Travail préliminaire, mais non en ce sens qu'il doive être terminé entièrement avant qu'on ne passe à la démarche suivante, comme dans la construction d'une maison où il faut d'abord ériger tous les murs et poser toutes les fenêtres avant de commencer la décoration intérieure des pièces. Tout analyste sait qu’il en va tout autrement de la cure analytique, où les deux sortes de travail se poursuivent parallèlement, l’une toujours d’un pas en avant, l’autre la suivant de près. L’analyste achève un fragment de construction et le communique à l’analysé pour qu’il agisse sur lui ; à l’aide du nouveau matériel qui afflue, il construit un autre fragment, qu’il utilise de la même façon, et ainsi de suite jusqu’à la fin. La raison pour laquelle on entend si peu parler de « constructions » dans les exposés de la technique analytique, c’est qu’au lieu de cela on parle d’« interprétations » et de leur effet. Mais, à mon avis, le terme de construction est de beaucoup le plus approprié. Le terme d’interprétation se rapporte à la façon dont on s’occupe d’un élément isolé du matériel, une idée incidente, un acte manqué, etc. Mais on peut parler de construction quand on présente à l’analysé une période oubliée de sa préhistoire, par exemple en ces termes : « Jusqu’à votre nième année vous vous êtes considéré comme le possesseur unique et absolu de votre mère ; à ce moment-là un deuxième enfant est arrivé et avec lui une forte déception. Votre mère vous a quitté pendant quelque temps et, même après, elle ne s’est plus consacrée à vous exclusivement. Vos sentiments envers elle sont devenus ambivalents, votre père a acquis une nouvelle signification pour vous », et ainsi de suite.

Travail demandé:
Répondez à ces questions sur l'extrait consacré aux constructions dans la cure analytique :
(a) À quel exemple l'extrait compare-t-il un travail qui doit être terminé entièrement avant la démarche suivante ?
(b) À quoi se rapporte le terme d'interprétation ?
(c) Dans la construction donnée en exemple, qu'est-ce qui arrive avec le deuxième enfant ?

Lignes extraites:
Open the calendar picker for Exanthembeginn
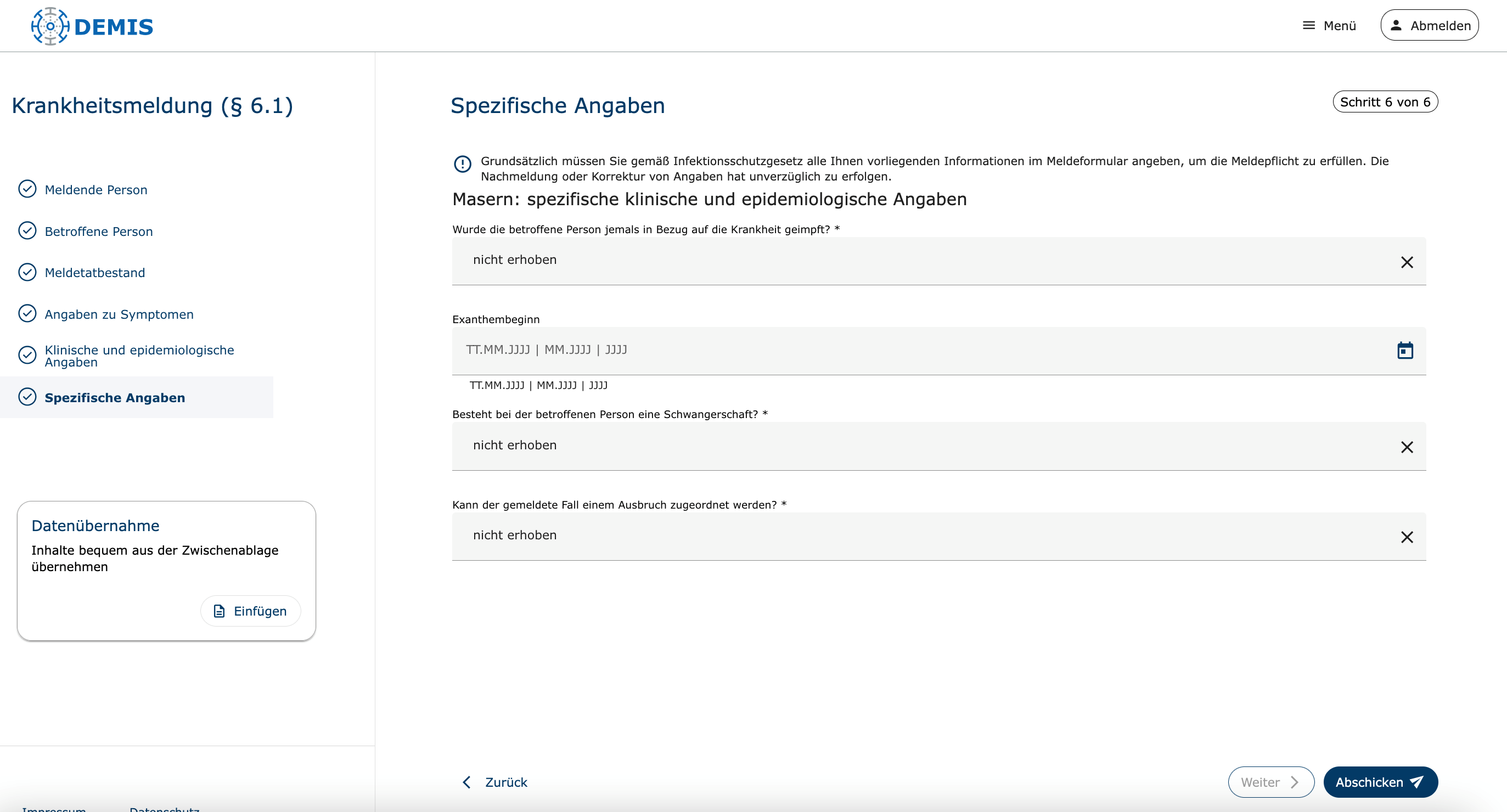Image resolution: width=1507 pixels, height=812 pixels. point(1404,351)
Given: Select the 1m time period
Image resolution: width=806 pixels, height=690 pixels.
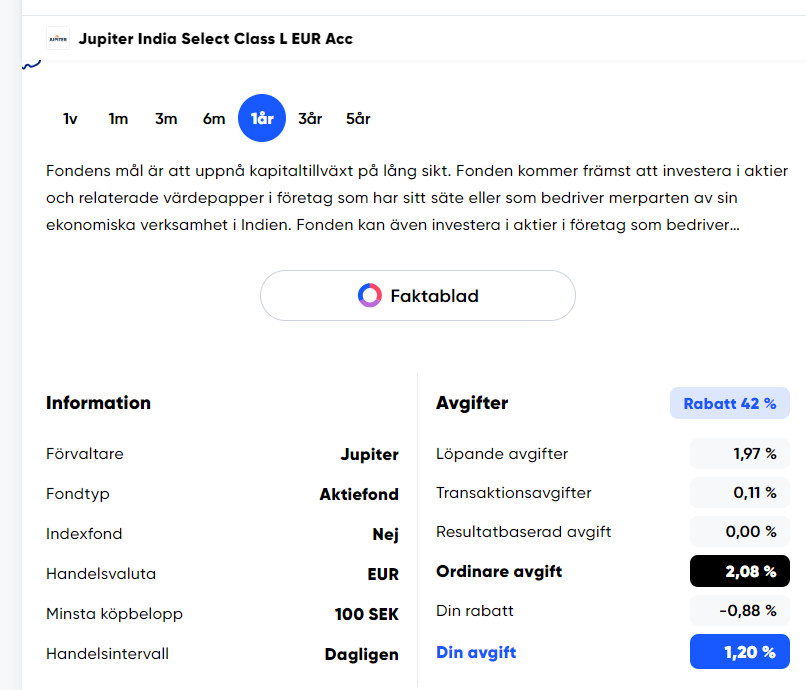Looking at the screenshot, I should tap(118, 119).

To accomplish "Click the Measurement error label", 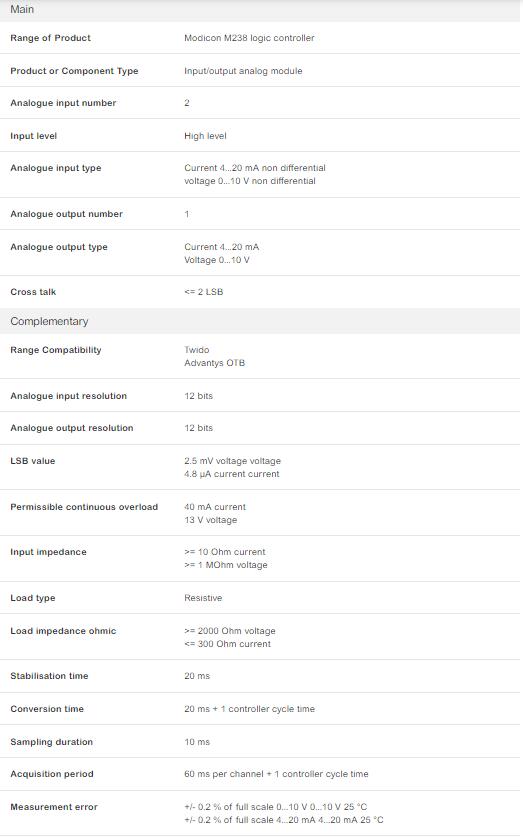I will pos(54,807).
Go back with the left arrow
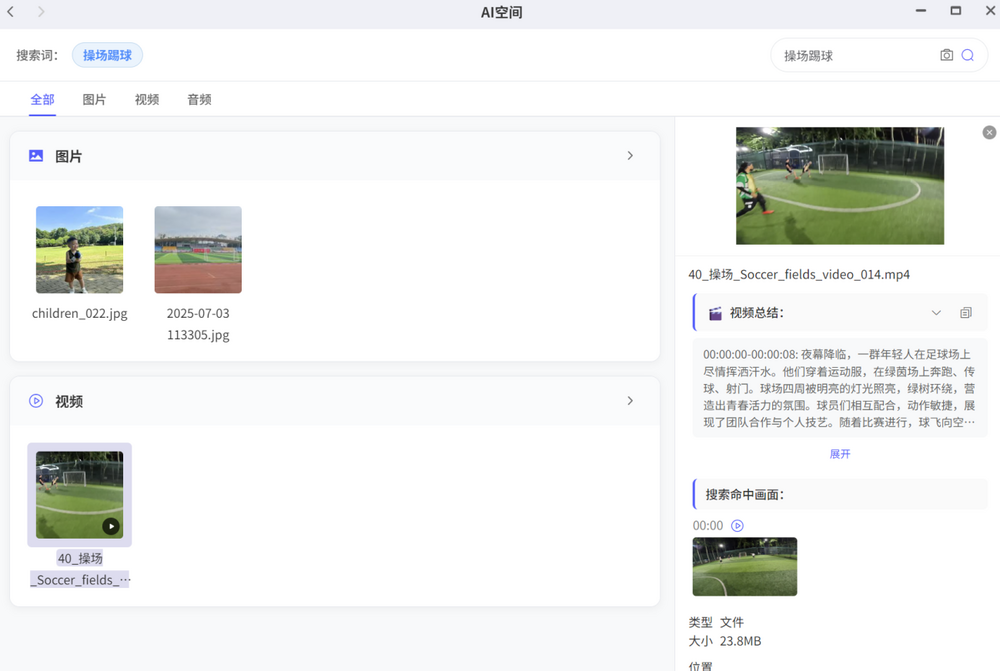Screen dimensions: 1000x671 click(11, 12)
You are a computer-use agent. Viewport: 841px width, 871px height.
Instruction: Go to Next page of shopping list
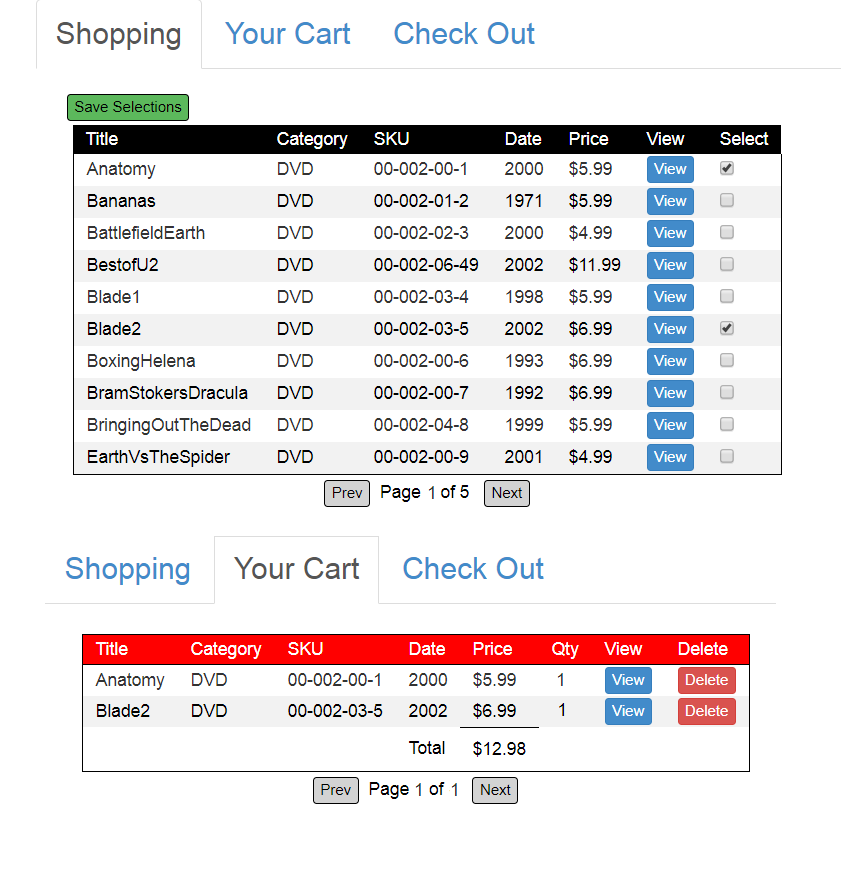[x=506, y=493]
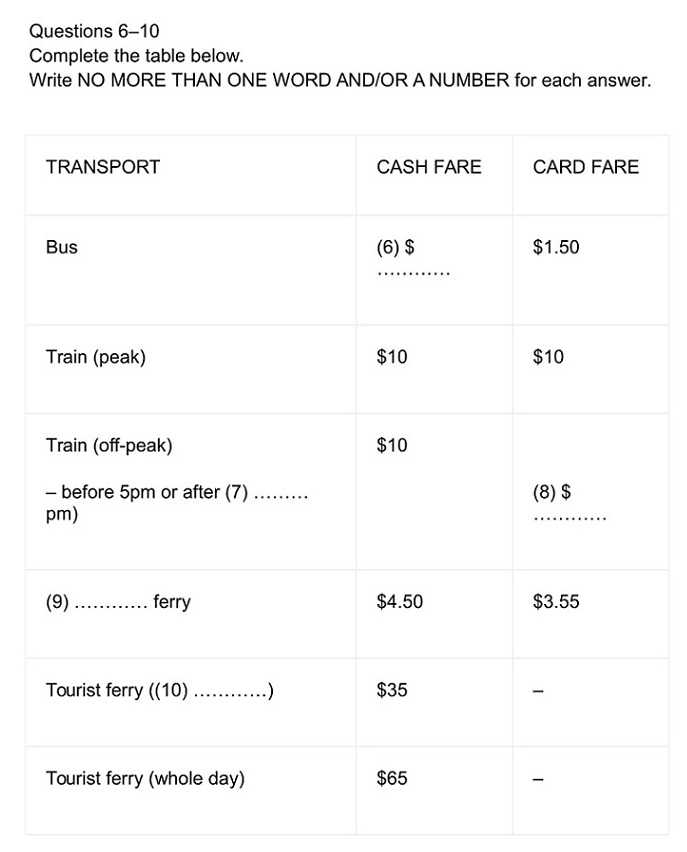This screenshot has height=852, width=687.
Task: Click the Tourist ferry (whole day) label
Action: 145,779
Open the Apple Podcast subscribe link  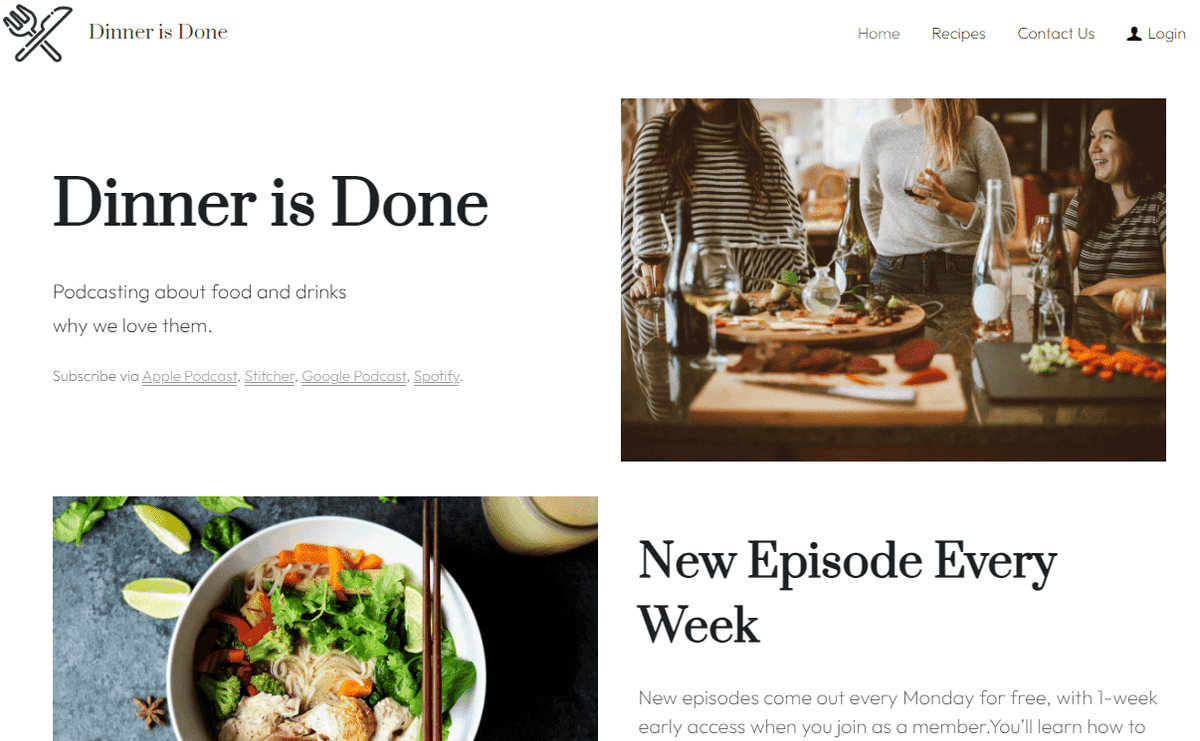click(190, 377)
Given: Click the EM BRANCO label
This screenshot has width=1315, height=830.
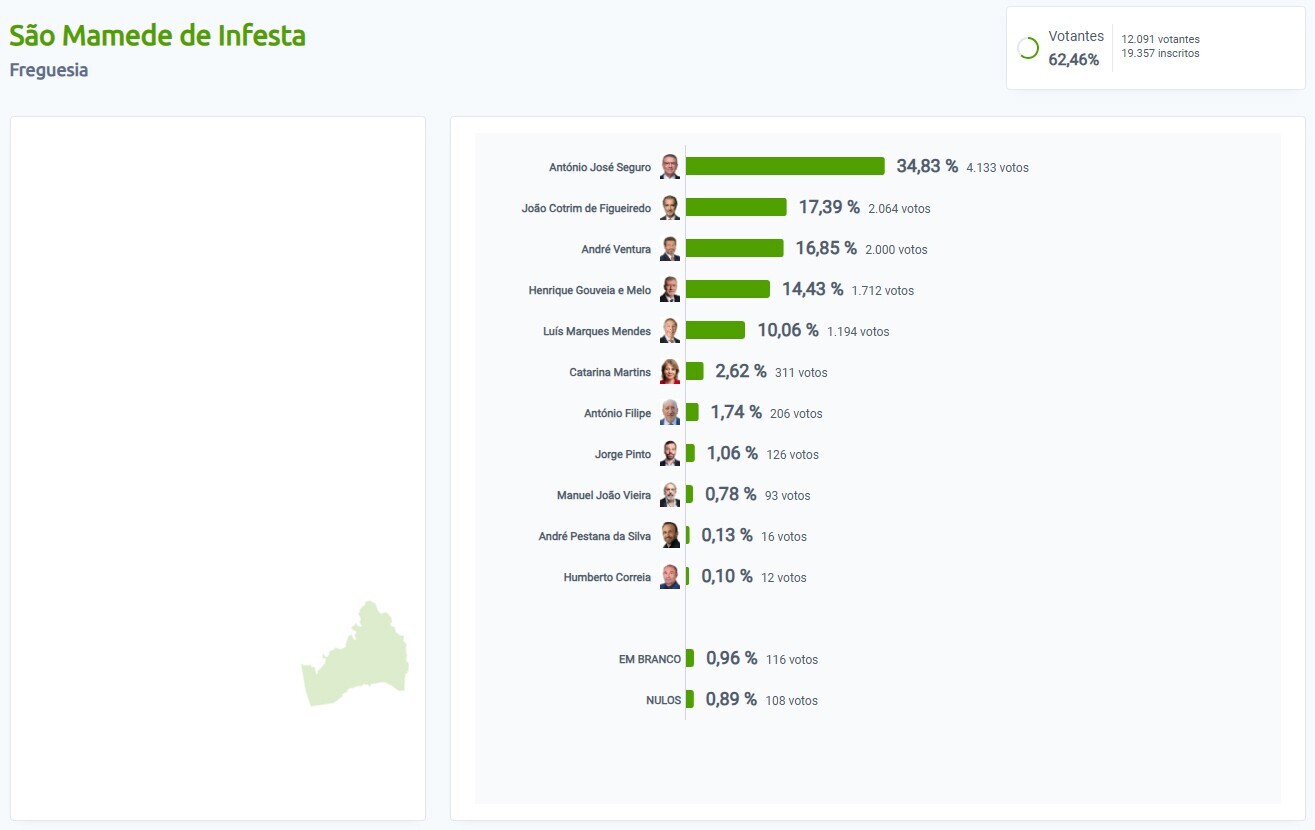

Résultat obtenu:
(a) À la construction d'une maison, où il faut d'abord ériger tous les murs et poser toutes les fenêtres avant de commencer la décoration intérieure des pièces.
(b) À la façon dont on s'occupe d'un élément isolé du matériel, comme une idée incidente ou un acte manqué.
(c) Une forte déception.